** EXERCISE INPUTS follows **
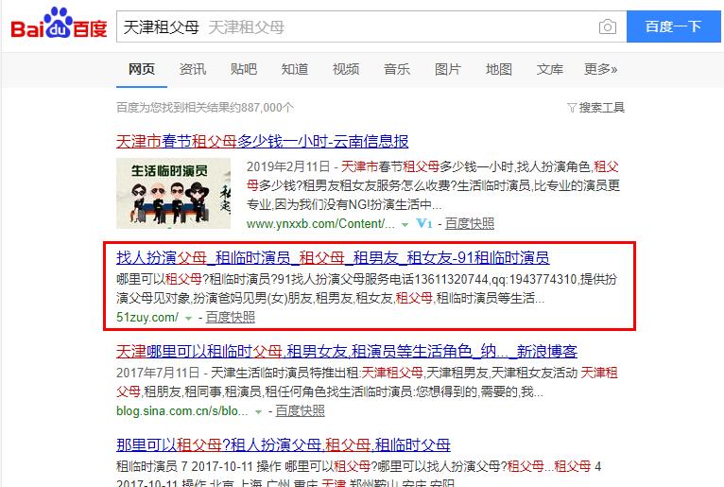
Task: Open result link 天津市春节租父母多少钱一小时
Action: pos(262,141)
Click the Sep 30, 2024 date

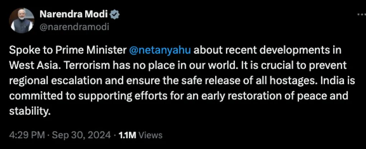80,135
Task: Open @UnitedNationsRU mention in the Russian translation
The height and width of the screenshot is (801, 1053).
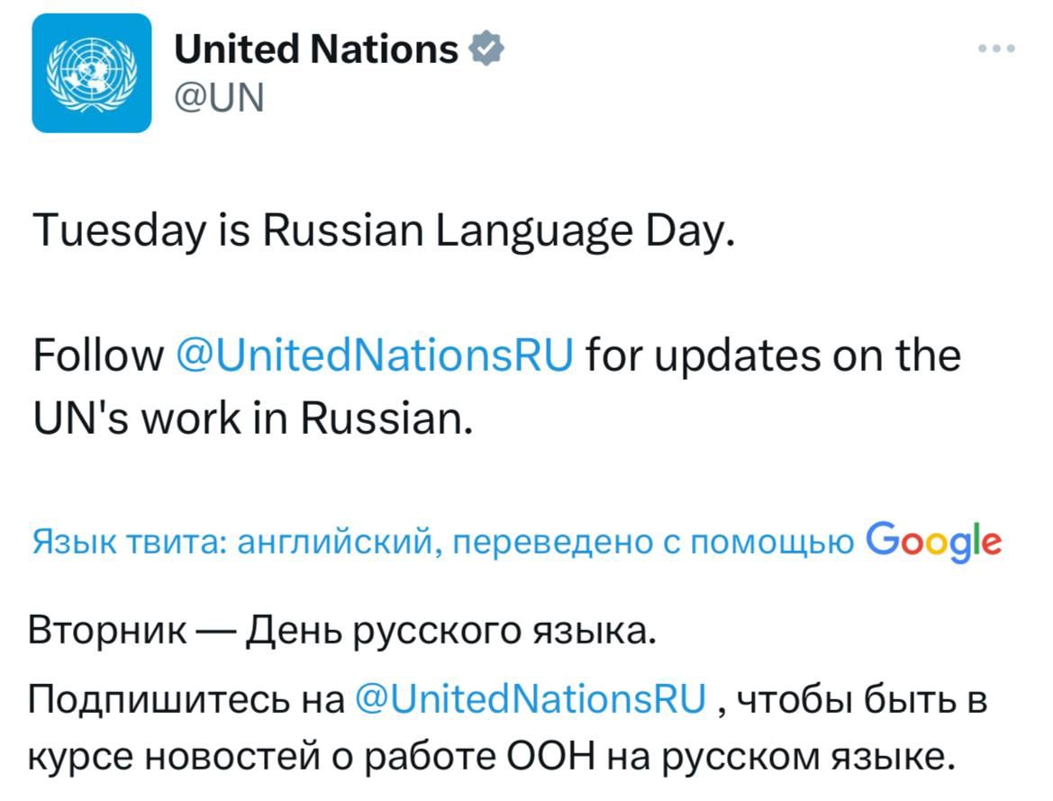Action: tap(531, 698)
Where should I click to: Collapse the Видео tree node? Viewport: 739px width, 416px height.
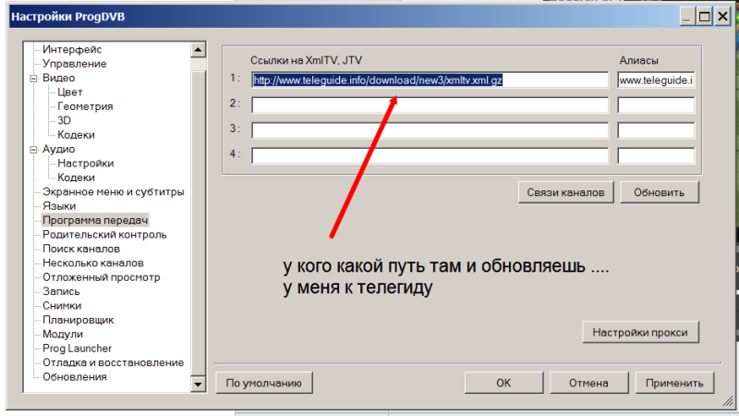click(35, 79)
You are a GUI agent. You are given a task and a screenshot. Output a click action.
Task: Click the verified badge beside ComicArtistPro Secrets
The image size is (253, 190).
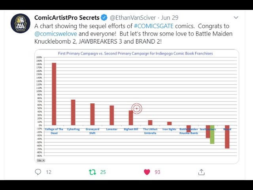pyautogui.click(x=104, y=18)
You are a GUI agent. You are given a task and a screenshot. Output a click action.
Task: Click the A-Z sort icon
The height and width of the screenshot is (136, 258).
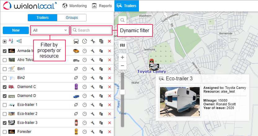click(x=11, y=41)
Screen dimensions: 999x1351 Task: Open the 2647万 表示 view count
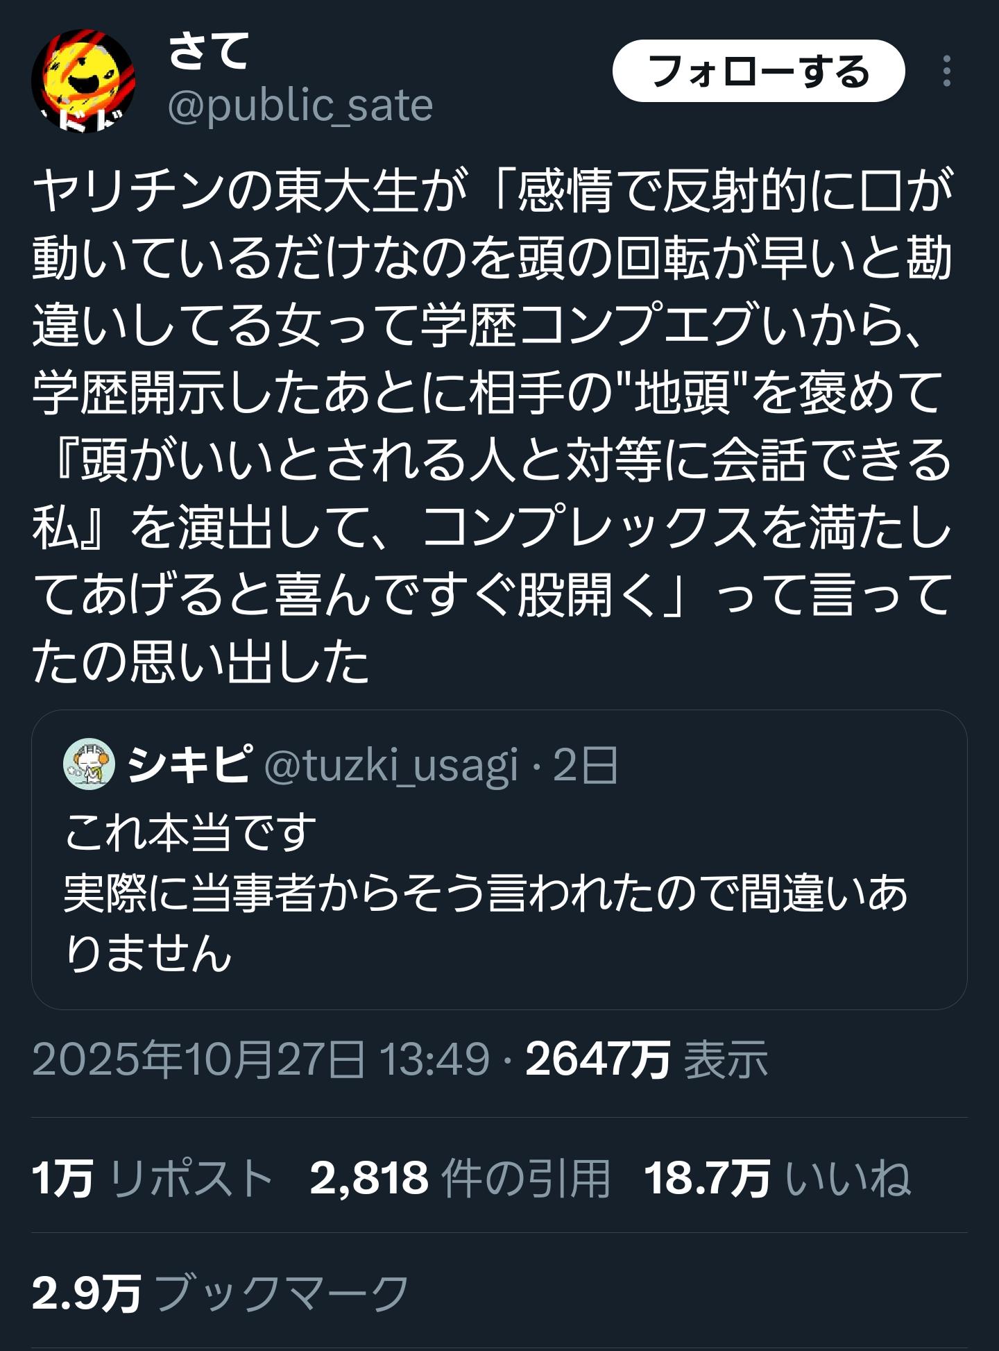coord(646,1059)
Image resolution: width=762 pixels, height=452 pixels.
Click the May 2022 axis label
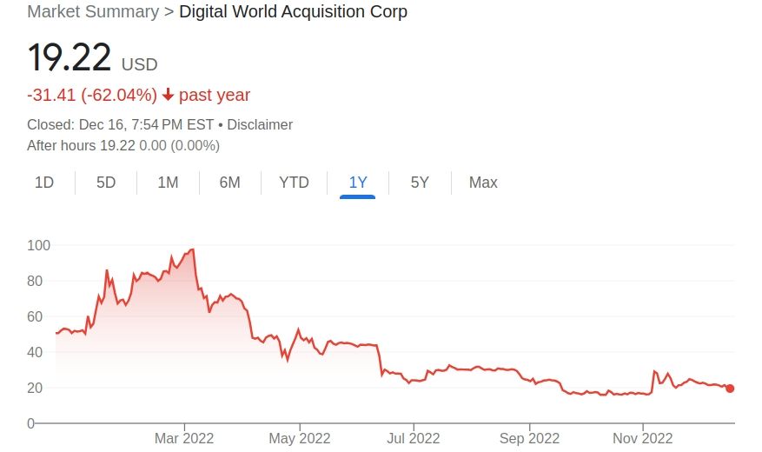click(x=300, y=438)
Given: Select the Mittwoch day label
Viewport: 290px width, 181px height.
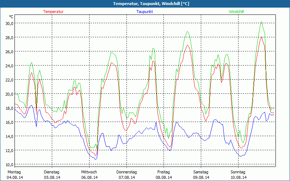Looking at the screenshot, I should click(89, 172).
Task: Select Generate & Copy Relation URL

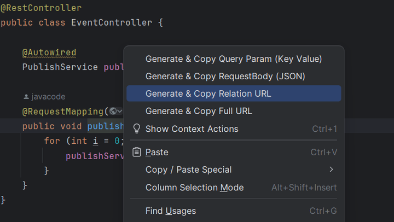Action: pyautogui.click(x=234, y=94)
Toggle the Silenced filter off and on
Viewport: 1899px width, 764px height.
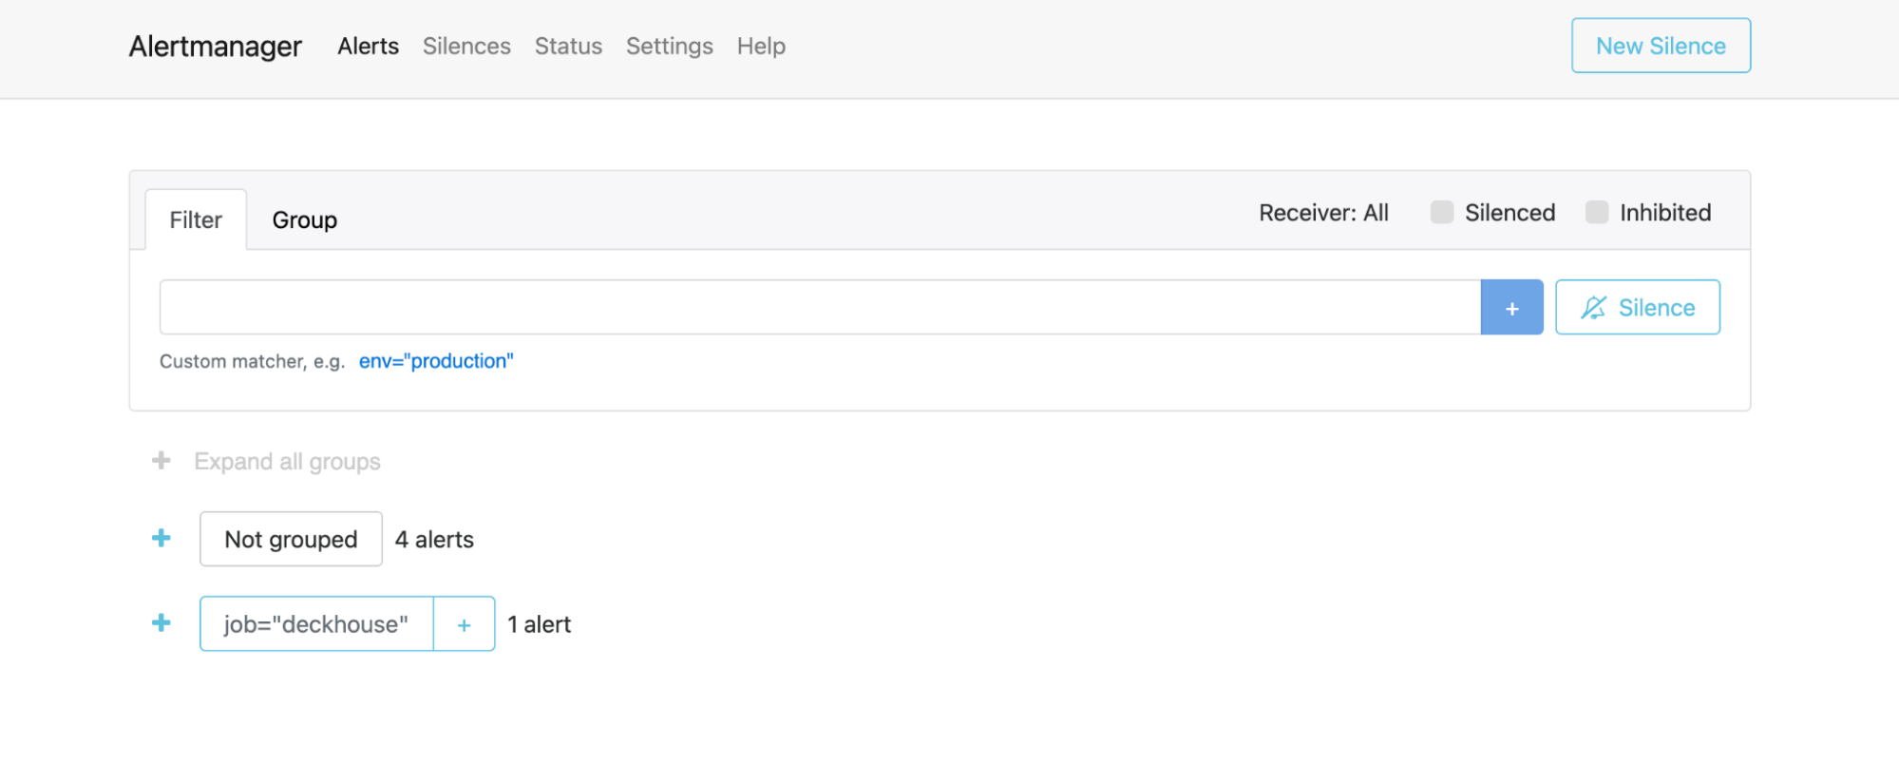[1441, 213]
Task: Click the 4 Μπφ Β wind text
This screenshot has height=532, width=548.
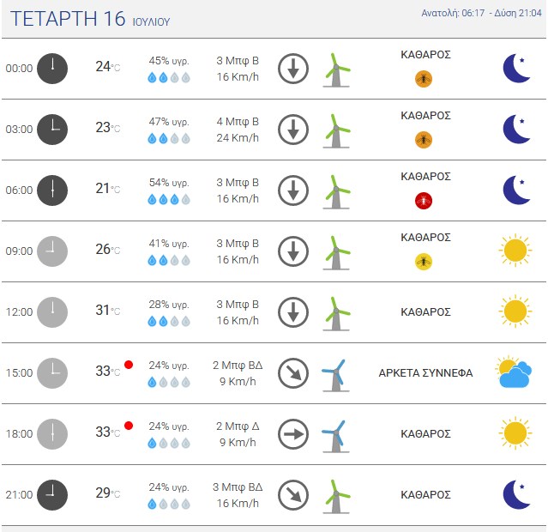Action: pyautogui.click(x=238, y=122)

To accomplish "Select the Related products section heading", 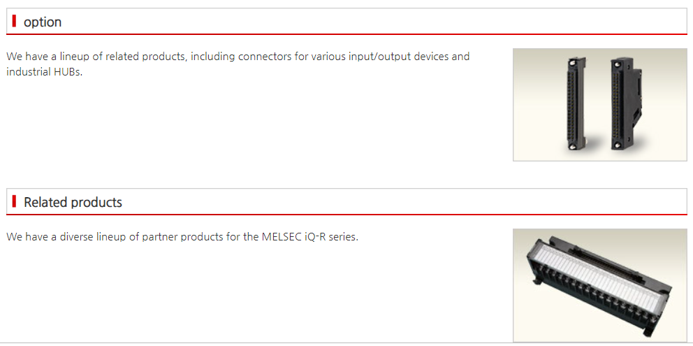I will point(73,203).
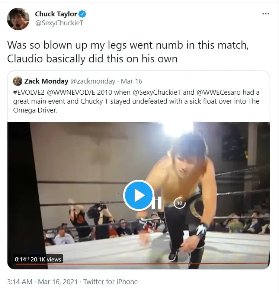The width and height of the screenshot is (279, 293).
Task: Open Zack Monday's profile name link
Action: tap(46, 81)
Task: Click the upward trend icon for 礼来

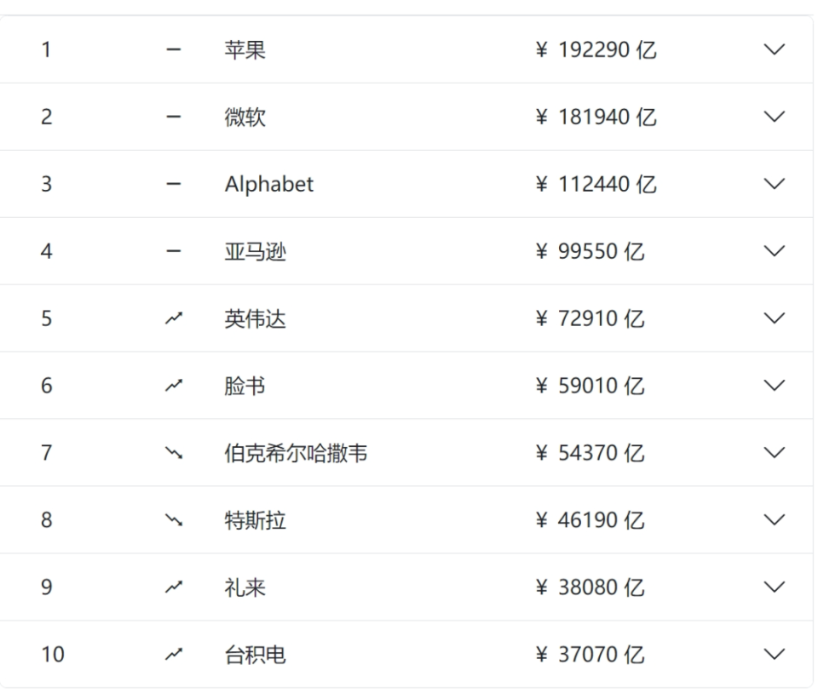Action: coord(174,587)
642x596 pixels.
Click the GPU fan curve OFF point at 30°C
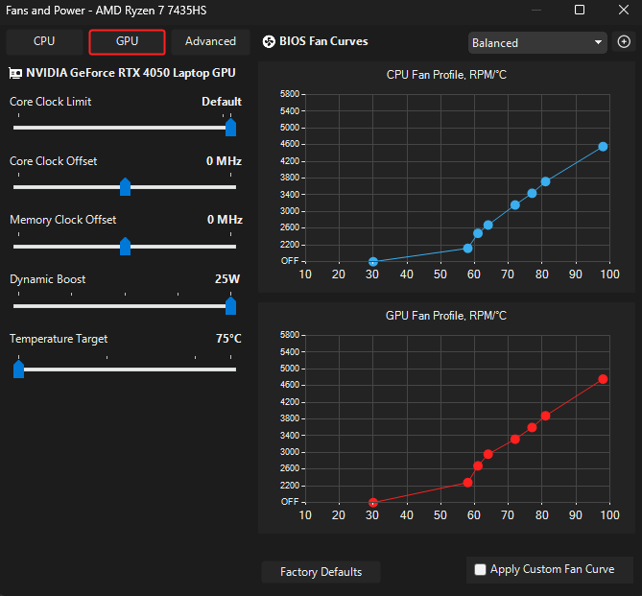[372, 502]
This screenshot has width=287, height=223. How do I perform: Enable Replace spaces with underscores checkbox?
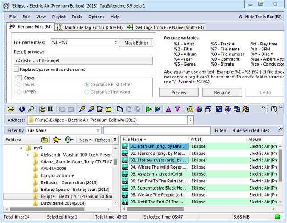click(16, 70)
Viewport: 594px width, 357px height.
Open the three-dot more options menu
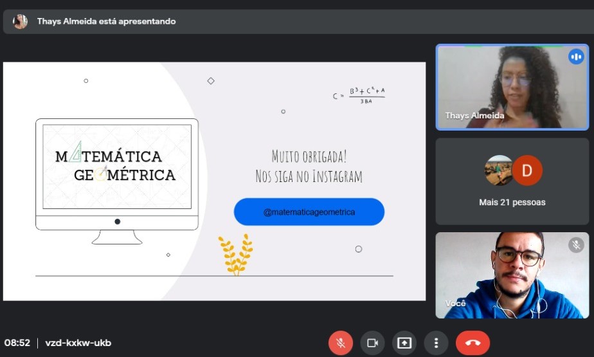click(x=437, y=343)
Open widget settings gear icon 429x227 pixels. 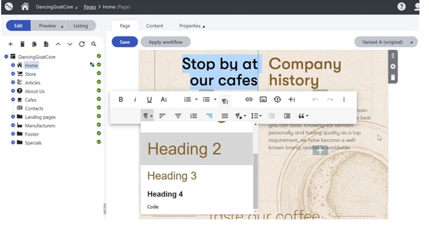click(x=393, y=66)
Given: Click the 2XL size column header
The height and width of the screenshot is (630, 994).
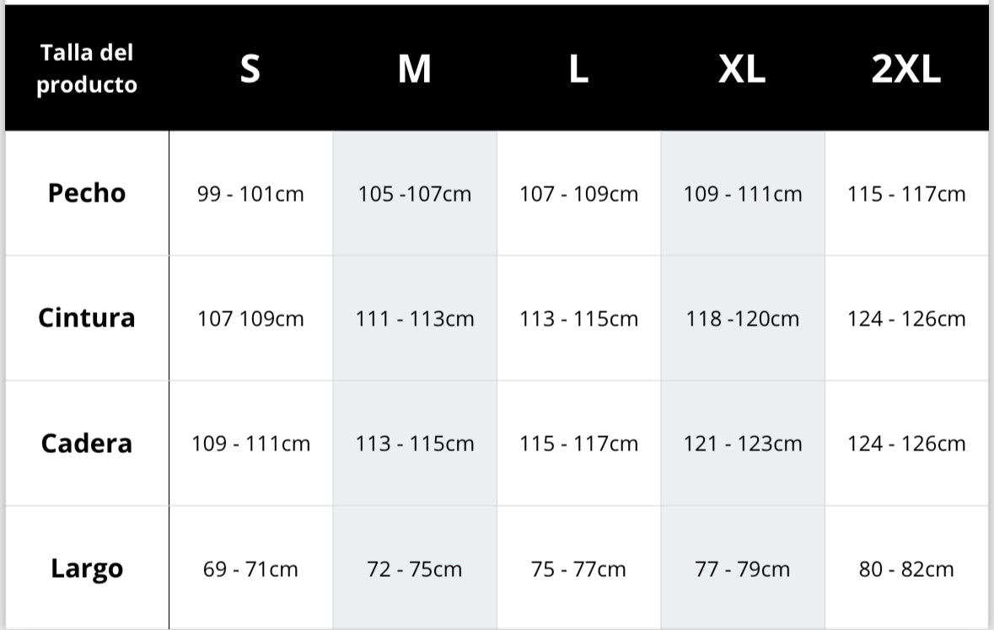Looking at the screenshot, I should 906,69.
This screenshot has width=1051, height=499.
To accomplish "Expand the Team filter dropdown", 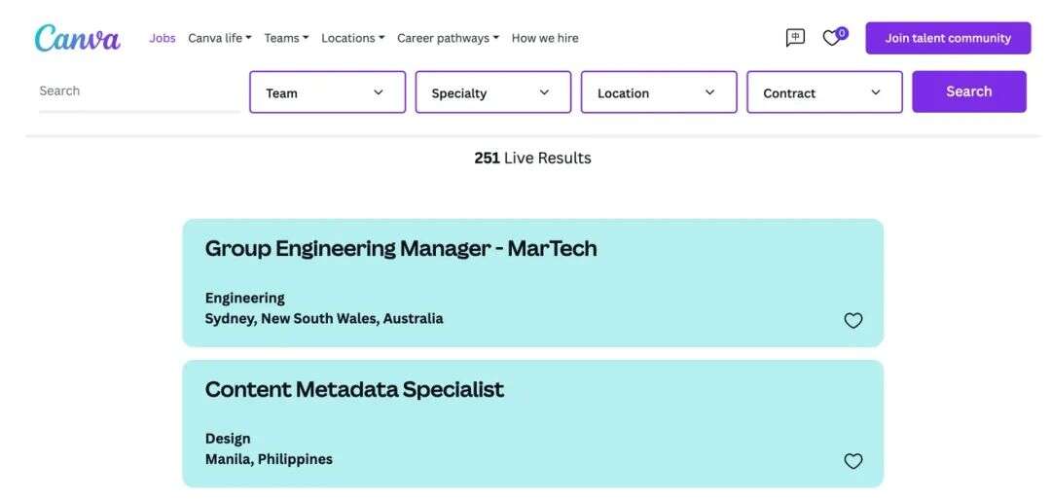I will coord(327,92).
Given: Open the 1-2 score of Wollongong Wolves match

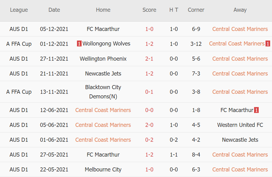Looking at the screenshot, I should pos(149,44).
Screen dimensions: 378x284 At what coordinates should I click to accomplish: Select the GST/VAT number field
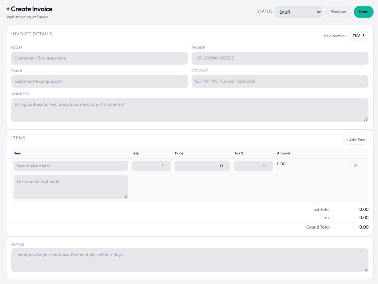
** End of EXERCISE INPUTS **
THE TASK – In the entries above, every line from the line with "Task: Select Generate & Copy Relation URL" to the line with "Task: Click the 4 Μπφ Β wind text" is to be printed exactly, with both ends included and pictures excluded.

ANSWER TO THE EXERCISE –
Task: Select Generate & Copy Relation URL

Action: pyautogui.click(x=234, y=94)
Toggle the Silenced filter off and on
Viewport: 1899px width, 764px height.
[1441, 213]
Task: Click the 4 Μπφ Β wind text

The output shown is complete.